> [WORK REQUIRED]: Go through the records line by line from the top and repeat each one exactly, ending with the line that contains "is (553, 756).".

Dataset entries:
•••
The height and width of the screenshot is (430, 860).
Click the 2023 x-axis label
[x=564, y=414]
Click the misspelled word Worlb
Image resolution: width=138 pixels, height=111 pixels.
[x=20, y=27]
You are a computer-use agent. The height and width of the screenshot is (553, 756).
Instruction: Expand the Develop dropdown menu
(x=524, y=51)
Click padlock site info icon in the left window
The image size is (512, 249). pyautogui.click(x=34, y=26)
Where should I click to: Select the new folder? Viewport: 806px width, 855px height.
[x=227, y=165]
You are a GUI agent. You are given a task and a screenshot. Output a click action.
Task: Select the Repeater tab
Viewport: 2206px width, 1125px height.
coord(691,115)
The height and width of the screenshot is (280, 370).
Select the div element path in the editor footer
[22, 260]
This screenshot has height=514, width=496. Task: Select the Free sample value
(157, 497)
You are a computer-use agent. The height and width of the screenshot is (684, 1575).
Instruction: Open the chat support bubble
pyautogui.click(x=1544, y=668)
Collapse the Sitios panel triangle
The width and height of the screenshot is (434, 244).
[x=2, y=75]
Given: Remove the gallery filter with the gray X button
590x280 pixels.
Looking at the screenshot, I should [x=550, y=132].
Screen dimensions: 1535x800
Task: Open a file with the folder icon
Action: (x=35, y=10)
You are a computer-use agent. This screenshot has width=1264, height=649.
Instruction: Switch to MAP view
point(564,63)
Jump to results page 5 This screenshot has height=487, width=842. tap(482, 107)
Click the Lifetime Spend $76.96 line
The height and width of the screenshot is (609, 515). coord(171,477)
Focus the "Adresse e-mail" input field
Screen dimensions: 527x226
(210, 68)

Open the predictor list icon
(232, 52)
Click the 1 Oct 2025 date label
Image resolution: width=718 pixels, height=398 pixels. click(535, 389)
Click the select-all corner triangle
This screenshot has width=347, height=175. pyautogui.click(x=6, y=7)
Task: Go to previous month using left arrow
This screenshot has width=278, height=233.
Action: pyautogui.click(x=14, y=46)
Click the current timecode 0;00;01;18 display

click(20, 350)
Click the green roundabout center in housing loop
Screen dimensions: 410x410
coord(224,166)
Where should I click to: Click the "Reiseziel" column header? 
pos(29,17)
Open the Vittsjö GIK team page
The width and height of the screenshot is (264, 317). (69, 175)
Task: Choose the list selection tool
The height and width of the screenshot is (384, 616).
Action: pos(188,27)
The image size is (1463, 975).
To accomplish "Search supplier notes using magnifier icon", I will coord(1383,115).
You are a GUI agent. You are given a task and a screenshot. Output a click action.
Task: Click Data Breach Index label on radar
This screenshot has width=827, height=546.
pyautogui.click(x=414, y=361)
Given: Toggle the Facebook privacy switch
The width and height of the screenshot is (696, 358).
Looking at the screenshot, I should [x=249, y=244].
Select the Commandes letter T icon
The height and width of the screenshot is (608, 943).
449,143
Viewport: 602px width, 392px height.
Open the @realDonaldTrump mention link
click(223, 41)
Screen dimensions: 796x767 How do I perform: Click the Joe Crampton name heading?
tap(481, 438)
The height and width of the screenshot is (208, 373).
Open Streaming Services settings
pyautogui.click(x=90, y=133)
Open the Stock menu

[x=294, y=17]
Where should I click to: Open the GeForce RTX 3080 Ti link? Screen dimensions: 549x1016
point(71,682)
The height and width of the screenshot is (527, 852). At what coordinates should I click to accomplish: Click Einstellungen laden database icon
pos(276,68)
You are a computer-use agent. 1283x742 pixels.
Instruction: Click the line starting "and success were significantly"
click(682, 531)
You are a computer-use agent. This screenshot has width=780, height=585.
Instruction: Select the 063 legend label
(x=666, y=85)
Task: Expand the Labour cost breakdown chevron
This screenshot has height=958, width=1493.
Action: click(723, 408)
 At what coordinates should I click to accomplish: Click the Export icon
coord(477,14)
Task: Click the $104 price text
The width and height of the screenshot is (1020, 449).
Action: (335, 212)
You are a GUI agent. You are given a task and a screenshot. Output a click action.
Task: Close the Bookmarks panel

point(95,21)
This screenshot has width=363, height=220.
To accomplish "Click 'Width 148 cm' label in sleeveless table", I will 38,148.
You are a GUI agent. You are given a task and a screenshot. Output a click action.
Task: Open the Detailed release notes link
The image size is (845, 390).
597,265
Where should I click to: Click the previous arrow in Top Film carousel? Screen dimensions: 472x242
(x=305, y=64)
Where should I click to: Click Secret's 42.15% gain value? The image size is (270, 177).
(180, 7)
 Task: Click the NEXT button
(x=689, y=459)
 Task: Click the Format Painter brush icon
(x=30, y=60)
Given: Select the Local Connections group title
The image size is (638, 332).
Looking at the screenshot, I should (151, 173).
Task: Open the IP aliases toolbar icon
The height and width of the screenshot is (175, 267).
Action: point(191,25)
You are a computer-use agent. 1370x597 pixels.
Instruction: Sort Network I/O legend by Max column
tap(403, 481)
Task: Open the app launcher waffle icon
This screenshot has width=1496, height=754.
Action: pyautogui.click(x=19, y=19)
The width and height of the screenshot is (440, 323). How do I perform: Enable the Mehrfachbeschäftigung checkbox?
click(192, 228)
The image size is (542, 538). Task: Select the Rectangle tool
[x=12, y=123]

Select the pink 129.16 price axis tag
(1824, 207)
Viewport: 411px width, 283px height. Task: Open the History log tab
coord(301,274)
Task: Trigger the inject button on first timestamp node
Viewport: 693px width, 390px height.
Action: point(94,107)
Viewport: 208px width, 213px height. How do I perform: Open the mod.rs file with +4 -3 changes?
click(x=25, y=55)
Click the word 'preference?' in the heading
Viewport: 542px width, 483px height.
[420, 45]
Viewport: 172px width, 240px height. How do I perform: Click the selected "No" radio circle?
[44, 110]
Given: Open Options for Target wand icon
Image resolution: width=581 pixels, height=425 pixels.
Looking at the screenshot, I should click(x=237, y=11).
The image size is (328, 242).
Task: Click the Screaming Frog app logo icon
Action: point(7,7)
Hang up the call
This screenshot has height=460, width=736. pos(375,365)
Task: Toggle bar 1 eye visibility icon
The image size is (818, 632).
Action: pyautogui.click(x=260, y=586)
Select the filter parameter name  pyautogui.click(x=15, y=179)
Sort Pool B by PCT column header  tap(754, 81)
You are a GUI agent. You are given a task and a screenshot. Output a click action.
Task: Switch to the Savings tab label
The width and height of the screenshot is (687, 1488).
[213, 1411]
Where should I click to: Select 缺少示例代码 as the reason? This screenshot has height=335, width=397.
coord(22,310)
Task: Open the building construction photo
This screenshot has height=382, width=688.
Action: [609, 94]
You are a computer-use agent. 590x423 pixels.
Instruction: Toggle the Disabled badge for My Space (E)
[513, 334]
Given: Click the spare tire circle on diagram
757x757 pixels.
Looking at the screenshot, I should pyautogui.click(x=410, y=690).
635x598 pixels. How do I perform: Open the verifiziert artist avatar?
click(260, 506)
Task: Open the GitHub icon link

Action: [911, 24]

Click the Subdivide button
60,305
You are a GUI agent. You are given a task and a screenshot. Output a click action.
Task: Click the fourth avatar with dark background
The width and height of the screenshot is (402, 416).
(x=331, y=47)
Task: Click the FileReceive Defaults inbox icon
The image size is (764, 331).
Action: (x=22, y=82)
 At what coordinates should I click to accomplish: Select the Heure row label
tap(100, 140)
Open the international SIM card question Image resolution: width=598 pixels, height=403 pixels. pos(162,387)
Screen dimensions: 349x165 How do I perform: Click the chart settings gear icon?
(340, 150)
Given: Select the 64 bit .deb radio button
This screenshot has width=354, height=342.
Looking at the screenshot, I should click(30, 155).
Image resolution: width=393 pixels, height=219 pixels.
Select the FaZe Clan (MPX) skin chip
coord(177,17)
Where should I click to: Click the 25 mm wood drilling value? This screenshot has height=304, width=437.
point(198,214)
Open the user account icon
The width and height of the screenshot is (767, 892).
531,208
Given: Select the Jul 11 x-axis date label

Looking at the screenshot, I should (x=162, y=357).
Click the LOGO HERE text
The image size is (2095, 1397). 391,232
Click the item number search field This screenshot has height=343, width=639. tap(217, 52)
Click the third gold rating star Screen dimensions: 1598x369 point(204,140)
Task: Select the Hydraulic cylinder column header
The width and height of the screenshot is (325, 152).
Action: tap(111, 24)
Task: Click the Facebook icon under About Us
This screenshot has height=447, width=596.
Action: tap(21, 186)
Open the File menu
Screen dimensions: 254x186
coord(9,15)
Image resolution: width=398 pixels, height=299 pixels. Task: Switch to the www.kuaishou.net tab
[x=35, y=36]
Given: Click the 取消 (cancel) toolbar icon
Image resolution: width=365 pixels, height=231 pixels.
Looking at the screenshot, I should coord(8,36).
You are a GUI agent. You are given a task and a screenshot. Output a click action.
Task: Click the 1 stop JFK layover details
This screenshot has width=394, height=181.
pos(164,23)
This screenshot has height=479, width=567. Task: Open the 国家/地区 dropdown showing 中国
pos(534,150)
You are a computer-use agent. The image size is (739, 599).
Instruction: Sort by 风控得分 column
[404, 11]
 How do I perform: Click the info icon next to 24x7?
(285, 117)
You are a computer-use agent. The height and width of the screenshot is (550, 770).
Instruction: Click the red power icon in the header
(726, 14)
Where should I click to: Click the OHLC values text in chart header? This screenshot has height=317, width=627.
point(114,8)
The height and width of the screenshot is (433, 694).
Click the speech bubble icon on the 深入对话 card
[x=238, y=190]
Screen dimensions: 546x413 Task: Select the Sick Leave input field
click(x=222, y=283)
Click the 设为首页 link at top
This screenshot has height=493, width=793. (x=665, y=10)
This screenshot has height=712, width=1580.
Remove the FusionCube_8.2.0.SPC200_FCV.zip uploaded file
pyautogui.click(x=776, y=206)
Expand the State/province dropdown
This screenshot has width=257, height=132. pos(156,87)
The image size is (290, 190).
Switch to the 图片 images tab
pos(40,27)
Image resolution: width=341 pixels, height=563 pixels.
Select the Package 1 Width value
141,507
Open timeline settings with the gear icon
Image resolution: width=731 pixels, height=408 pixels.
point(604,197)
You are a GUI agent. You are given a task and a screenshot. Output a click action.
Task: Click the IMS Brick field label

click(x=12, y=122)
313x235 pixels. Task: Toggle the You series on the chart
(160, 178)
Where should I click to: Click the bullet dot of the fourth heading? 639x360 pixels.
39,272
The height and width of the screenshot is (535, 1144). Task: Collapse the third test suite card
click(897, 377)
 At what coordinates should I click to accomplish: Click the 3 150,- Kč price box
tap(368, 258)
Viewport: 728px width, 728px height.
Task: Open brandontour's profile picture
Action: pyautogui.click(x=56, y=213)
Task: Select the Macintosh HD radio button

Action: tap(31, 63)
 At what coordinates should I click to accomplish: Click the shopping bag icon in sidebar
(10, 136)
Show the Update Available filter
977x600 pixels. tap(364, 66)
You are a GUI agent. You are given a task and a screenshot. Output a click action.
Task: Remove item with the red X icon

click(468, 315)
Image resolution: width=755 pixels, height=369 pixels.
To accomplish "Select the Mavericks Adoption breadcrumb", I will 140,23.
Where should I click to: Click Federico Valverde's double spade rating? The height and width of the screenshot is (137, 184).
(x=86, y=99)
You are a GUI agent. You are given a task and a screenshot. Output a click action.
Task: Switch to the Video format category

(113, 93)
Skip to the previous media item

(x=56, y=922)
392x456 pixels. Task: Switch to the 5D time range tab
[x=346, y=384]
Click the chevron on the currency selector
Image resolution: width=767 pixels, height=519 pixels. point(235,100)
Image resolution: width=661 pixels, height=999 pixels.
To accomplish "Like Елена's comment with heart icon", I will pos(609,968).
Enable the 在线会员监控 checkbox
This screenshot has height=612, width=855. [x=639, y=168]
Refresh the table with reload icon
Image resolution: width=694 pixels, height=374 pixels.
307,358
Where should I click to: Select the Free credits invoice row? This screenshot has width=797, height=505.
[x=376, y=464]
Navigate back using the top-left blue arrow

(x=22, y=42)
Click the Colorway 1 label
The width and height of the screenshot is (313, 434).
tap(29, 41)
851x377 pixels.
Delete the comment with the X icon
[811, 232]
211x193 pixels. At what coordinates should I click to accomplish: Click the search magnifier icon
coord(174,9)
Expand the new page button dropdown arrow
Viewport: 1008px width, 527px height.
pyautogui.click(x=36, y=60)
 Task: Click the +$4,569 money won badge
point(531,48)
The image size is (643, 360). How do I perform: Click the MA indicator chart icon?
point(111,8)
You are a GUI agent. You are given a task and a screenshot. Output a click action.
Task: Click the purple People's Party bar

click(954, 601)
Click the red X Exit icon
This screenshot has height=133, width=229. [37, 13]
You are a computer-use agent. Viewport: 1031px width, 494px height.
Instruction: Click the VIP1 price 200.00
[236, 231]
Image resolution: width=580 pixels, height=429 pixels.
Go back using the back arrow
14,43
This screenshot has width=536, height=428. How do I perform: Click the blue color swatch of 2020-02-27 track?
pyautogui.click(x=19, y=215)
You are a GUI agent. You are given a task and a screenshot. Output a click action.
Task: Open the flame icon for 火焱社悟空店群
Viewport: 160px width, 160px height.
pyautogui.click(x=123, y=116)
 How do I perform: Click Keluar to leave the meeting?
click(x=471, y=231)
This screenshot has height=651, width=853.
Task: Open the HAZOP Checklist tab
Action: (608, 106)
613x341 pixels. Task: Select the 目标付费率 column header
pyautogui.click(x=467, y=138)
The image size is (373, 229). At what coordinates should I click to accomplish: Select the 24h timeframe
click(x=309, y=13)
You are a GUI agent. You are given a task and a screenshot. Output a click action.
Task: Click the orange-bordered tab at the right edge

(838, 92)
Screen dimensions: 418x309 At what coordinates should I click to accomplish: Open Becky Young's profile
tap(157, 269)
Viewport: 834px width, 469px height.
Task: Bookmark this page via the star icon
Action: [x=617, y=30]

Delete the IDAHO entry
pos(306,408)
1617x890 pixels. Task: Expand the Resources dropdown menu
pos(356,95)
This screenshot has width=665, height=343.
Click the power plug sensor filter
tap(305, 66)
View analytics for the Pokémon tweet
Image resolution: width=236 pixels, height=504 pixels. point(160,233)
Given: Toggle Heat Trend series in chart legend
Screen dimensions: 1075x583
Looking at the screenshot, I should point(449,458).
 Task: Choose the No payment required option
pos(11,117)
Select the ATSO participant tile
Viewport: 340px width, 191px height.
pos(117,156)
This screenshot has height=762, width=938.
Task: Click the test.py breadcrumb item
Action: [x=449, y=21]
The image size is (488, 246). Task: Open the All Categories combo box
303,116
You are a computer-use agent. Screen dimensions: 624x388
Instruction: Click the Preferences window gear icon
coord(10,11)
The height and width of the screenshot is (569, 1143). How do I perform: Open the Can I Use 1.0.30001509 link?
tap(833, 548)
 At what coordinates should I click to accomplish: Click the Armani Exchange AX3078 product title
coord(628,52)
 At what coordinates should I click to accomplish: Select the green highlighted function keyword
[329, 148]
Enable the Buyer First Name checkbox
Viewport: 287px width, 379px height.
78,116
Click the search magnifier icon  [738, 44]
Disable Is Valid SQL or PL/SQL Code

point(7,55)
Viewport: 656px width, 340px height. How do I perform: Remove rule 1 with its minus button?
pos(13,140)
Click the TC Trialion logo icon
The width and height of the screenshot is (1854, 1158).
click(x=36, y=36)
•••
> [SOLUTION]:
The height and width of the screenshot is (430, 860).
Click the 2023 x-axis label
[x=564, y=414]
Click the misspelled word Worlb
Image resolution: width=138 pixels, height=111 pixels.
[x=20, y=27]
You are a computer-use agent. The height and width of the screenshot is (553, 756).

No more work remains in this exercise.